> [REQUIRED WORK]
Lines with "toolbar": please show every one of them from the listing below.

§

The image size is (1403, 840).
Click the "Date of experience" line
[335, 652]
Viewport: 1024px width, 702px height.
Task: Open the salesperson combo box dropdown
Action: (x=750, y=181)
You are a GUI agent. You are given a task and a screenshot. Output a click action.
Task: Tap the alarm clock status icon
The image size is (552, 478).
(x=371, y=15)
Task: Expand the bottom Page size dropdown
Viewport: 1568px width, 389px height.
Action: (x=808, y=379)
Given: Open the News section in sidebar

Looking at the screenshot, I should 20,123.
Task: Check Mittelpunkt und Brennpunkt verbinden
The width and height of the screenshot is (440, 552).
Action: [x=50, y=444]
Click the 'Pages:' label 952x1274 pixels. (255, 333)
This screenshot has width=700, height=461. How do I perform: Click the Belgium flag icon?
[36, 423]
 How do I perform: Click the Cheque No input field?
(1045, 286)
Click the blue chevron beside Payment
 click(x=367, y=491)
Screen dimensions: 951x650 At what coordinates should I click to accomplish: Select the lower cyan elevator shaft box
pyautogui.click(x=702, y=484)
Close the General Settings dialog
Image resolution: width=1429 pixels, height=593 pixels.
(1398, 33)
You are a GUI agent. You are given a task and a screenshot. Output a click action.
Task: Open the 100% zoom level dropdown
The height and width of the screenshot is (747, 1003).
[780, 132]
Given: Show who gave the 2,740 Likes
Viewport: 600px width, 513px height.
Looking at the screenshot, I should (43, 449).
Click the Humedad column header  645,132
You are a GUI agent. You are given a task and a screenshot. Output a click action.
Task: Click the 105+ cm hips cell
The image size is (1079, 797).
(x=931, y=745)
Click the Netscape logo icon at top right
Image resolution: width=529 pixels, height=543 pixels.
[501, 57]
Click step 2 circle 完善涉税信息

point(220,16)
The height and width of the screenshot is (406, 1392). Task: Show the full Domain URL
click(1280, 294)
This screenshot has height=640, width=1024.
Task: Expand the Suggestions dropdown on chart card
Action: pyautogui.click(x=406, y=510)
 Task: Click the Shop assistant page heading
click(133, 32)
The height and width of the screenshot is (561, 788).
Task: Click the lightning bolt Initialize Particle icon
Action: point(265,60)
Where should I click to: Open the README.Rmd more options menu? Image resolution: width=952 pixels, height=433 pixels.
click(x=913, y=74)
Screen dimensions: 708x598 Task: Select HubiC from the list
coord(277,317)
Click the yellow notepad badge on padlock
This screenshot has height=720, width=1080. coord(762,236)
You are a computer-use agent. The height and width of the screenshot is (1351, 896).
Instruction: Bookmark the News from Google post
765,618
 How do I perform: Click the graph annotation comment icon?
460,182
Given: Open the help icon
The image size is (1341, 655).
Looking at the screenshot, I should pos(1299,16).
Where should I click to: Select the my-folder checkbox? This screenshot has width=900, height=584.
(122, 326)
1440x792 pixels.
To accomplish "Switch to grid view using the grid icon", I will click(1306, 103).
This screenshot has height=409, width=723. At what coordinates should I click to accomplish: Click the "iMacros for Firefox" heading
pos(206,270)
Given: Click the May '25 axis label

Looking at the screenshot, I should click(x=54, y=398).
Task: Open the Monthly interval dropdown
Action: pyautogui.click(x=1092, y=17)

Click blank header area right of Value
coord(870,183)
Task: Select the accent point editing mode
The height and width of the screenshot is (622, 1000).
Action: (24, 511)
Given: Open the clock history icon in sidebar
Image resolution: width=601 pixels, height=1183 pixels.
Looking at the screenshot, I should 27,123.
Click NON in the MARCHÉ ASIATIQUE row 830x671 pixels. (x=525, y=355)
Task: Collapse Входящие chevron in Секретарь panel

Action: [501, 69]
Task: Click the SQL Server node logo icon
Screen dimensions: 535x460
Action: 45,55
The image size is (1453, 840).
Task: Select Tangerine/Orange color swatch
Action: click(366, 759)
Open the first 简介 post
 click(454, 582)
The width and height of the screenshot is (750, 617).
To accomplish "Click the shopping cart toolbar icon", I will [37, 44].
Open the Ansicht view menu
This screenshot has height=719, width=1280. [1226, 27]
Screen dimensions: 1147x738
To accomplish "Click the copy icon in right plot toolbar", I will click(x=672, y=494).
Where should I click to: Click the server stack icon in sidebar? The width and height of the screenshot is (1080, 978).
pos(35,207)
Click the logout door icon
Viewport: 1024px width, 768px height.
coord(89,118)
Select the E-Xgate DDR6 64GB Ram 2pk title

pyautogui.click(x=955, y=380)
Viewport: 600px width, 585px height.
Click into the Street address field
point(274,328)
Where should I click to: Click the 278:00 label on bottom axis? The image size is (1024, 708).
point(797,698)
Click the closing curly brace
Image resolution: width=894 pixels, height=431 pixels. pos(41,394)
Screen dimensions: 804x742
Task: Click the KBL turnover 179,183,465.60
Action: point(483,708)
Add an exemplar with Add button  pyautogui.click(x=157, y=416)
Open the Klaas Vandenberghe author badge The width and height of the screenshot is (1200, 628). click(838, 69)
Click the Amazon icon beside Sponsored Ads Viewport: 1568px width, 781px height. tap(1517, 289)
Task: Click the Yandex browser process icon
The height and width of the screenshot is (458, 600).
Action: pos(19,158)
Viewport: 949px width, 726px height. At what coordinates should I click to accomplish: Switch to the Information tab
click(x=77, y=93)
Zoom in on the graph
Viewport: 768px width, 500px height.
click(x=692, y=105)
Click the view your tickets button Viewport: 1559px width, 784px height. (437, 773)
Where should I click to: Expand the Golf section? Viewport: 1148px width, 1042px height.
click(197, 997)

§

> [ANSWER BELOW]
To accomplish "Click the shopping cart toolbar icon", I will [37, 44].
To accomplish "Click the copy icon in right plot toolbar", I will click(x=672, y=494).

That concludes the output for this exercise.